- Born: Kelsey Shelton Smith-Briggs December 28, 2002 Oklahoma City, Oklahoma, U.S.
- Died: October 11, 2005 (aged 2) Meeker, Oklahoma, U.S.
- Cause of death: Homicide - Blunt force trauma to the abdomen
- Resting place: Meeker, Oklahoma
- Parent(s): Lance Briggs and Raye Dawn Smith

= Death of Kelsey Smith-Briggs =

2005 homicide in Oklahoma, United States

Kelsey Shelton Smith-Briggs (December 28, 2002 – October 11, 2005) was a child abuse victim. She died at the home of her biological mother Raye Dawn Smith and her stepfather Michael Lee Porter. Her death was ruled a homicide. Kelsey had been "closely" observed by the Oklahoma Department of Human Services from January 2005 up to and including the day of her death.

==Birth and early childhood==
Kelsey was born on December 28, 2002, in Oklahoma City, Oklahoma, to divorced parents. She lived with her mother and maintained contact with her paternal family. The first two years of her life were uneventful. Before January 2005, no signs of abuse were reported to authorities nor noticed by family members nor Kelsey's day care staff.

==Abuse==
From January 2005 to the end of her life, Kelsey had suffered several documented and confirmed incidences of child abuse. Her injuries included a broken collarbone, broken legs, and multiple bruises and abrasions on her face and body.

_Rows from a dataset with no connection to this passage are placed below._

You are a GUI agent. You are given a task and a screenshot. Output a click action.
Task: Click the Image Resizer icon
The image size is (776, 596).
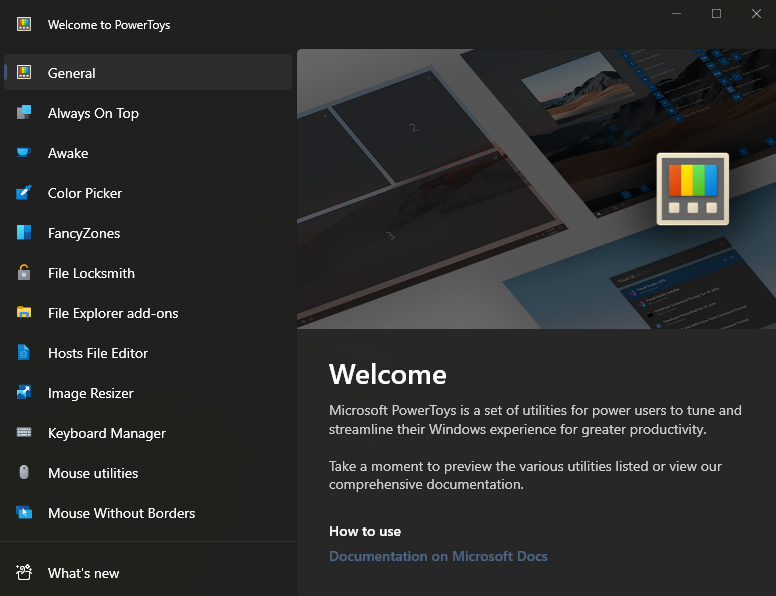[x=24, y=393]
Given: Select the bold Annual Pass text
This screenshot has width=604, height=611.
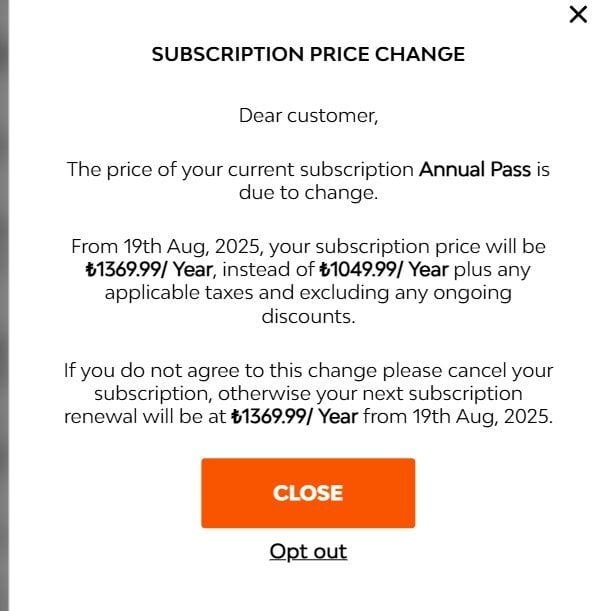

On January 17, 2005, the Oklahoma Department of Human Services (OKDHS) first confirmed abuse against Kelsey's mother after Kelsey was taken to a local emergency room with a broken collarbone, multiple bruises, and abrasions to Kelsey's lower back, buttocks, and thighs.

In April 2005, both of Kelsey's legs were broken. Medical examiners determined these were spiral fractures in different stages of healing and were caused by child abuse. After this incident, Kelsey was taken into OKDHS (State's) custody.

On June 15, 2005, Kelsey was placed into the home of biological mother Raye Dawn Smith and stepfather Michael Lee Porter by Associate District Judge Craig Key, against an OKDHS recommendation. The judge stated that the abuser was "unknown".

==Death==
Kelsey Shelton Smith-Briggs died on October 11, 2005, at the home of her mother, Raye Dawn Smith, and her stepfather, Michael Lee Porter, in Meeker, Oklahoma. Her death was ruled a homicide from blunt force trauma to the abdomen.

==Trial, verdict and sentences==
Michael Lee Porter (stepfather) was charged with sexual assault and first-degree murder, but in February 2007, he pleaded guilty to enabling child abuse and was sentenced to 30 years in prison.

Raye Dawn Smith (biological mother) was convicted on July 18, 2007, of enabling child abuse and was sentenced to 27 years in prison. She was denied her request for appeal.

==Kelsey Smith-Briggs Child Protection Reform Act==
In March 2006, the Oklahoma state legislature passed the Kelsey Smith-Briggs Child Protection Reform Act to reform the way courts and the Oklahoma Department of Human Services (OKDHS) handle cases related to child abuse and neglect. The bill's co-author, Senator Harry Coates, presented the measure in committee.